Now, all the variables are stored in a pandas dataframe subset_df. We can print the dataframe.

# Setting 'shot_number' as dataframe index. shot_number column is unique
subset_df = subset_df.set_index('shot_number') 
subset_df.head()
BEAM agbd agbd_pi_lower agbd_pi_upper agbd_a1 agbd_a10 agbd_a2 agbd_a3 agbd_a4 agbd_a5 ... selected_algorithm selected_mode selected_mode_flag sensitivity solar_elevation surface_flag xvar_1 xvar_2 xvar_3 xvar_4
shot_number
41710000300413617 BEAM0000 -9999.0 -9999.0 -9999.0 -9999.0 -9999.0 -9999.0 -9999.0 -9999.0 -9999.0 ... 1 0 0 0.315933 21.527996 0 -9999.0 -9999.0 -9999.0 -9999.0
41710000300413618 BEAM0000 -9999.0 -9999.0 -9999.0 -9999.0 -9999.0 -9999.0 -9999.0 -9999.0 -9999.0 ... 1 0 0 78.354553 21.528458 0 -9999.0 -9999.0 -9999.0 -9999.0
41710000300413619 BEAM0000 -9999.0 -9999.0 -9999.0 -9999.0 -9999.0 -9999.0 -9999.0 -9999.0 -9999.0 ... 1 0 0 2.461639 21.528910 0 -9999.0 -9999.0 -9999.0 -9999.0
41710000300413620 BEAM0000 -9999.0 -9999.0 -9999.0 -9999.0 -9999.0 -9999.0 -9999.0 -9999.0 -9999.0 ... 1 0 0 -1.414248 21.529398 0 -9999.0 -9999.0 -9999.0 -9999.0
41710000300413621 BEAM0000 -9999.0 -9999.0 -9999.0 -9999.0 -9999.0 -9999.0 -9999.0 -9999.0 -9999.0 ... 1 0 0 8.056547 21.529850 0 -9999.0 -9999.0 -9999.0 -9999.0

5 rows × 204 columns

The dataframe has 204 columns representing GEDI L4A variables. We can export it to a CSV file directly as:

subset_df.to_csv('subsets/grsm_subset.csv') # Export to CSV

If we want to save the file as one of the geospatial formats (such as GEOJSON, KML, ESRI Shapefile), we need to first convert the dataframe into a geopandas dataframe, and export to various formats.

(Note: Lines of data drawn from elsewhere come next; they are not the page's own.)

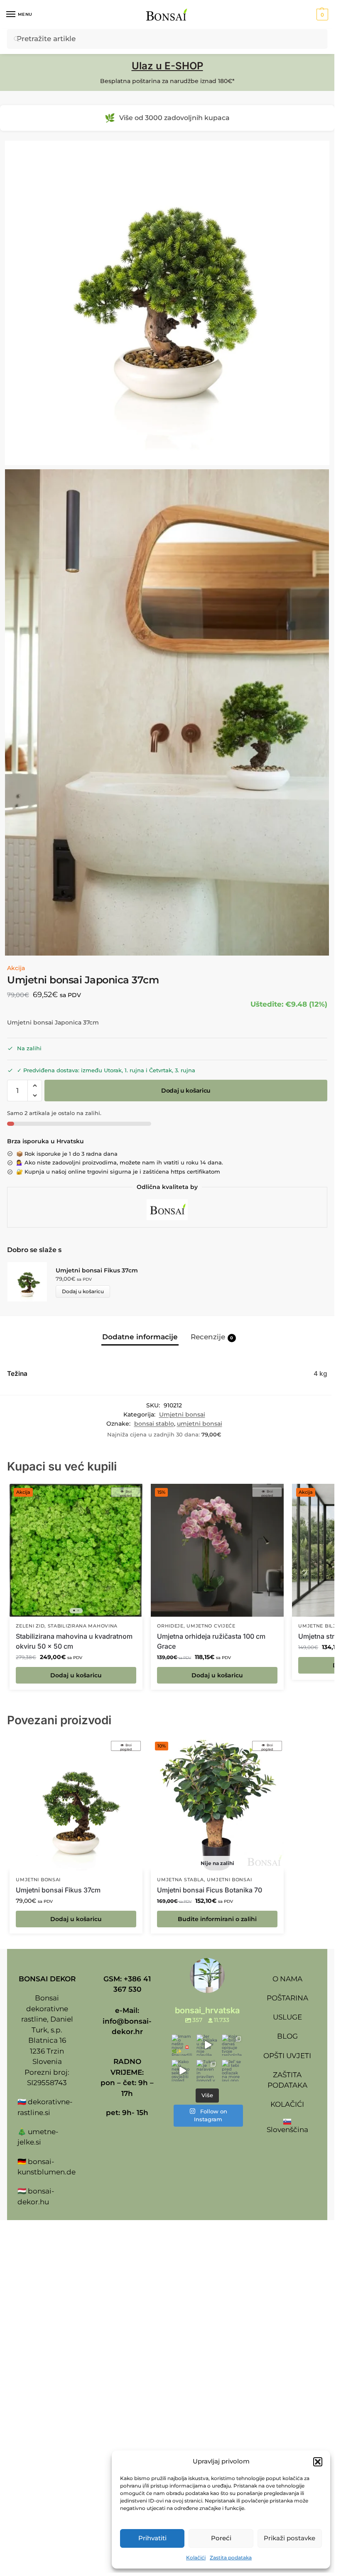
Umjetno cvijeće (211, 1626)
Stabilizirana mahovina (83, 1626)
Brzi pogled (126, 1493)
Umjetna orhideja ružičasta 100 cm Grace (211, 1641)
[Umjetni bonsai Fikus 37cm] (76, 1804)
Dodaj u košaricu (186, 1090)
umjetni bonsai (199, 1423)
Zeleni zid (30, 1626)
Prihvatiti (152, 2538)
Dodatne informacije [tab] (140, 1337)
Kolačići (196, 2557)
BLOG (287, 2036)
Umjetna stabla (180, 1879)
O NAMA (287, 1979)
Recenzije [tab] (212, 1337)
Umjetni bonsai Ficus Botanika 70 (209, 1890)
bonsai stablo (154, 1423)
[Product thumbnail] (31, 1281)
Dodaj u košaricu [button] (76, 1675)
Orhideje (170, 1626)
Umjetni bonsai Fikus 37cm (97, 1270)
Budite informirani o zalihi (217, 1919)
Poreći (221, 2538)
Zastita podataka (231, 2557)
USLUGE (287, 2017)
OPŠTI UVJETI (287, 2055)
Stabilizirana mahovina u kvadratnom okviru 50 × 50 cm (74, 1641)
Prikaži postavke (289, 2538)
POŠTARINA (287, 1998)
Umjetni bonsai (182, 1414)
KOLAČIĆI (287, 2104)
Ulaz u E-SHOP (167, 66)
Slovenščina (287, 2129)
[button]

subset_gdf = gpd.GeoDataFrame(subset_df, crs="EPSG:4326", 
                              geometry=gpd.points_from_xy(subset_df.lon_lowestmode,
                                                          subset_df.lat_lowestmode))
# convert object types columns to strings. object types are not supported
for c in subset_gdf.columns:
    if subset_gdf[c].dtype == 'object':
        subset_gdf[c] = subset_gdf[c].astype(str)

# Export to GeoJSON
subset_gdf.to_file('subsets/grsm_subset.geojson', driver='GeoJSON')
# Export to ESRI Shapefile
subset_gdf.to_file('subsets/grsm_subset.shp')

References#

[1]

R.O. Dubayah, J. Armston, J.R. Kellner, L. Duncanson, S.P. Healey, P.L. Patterson, S. Hancock, H. Tang, J. Bruening, M.A. Hofton, J.B. Blair, and S.B. Luthcke. GEDI L4A Footprint Level Aboveground Biomass Density, Version 2.1. 2022. doi:10.3334/ORNLDAAC/2056.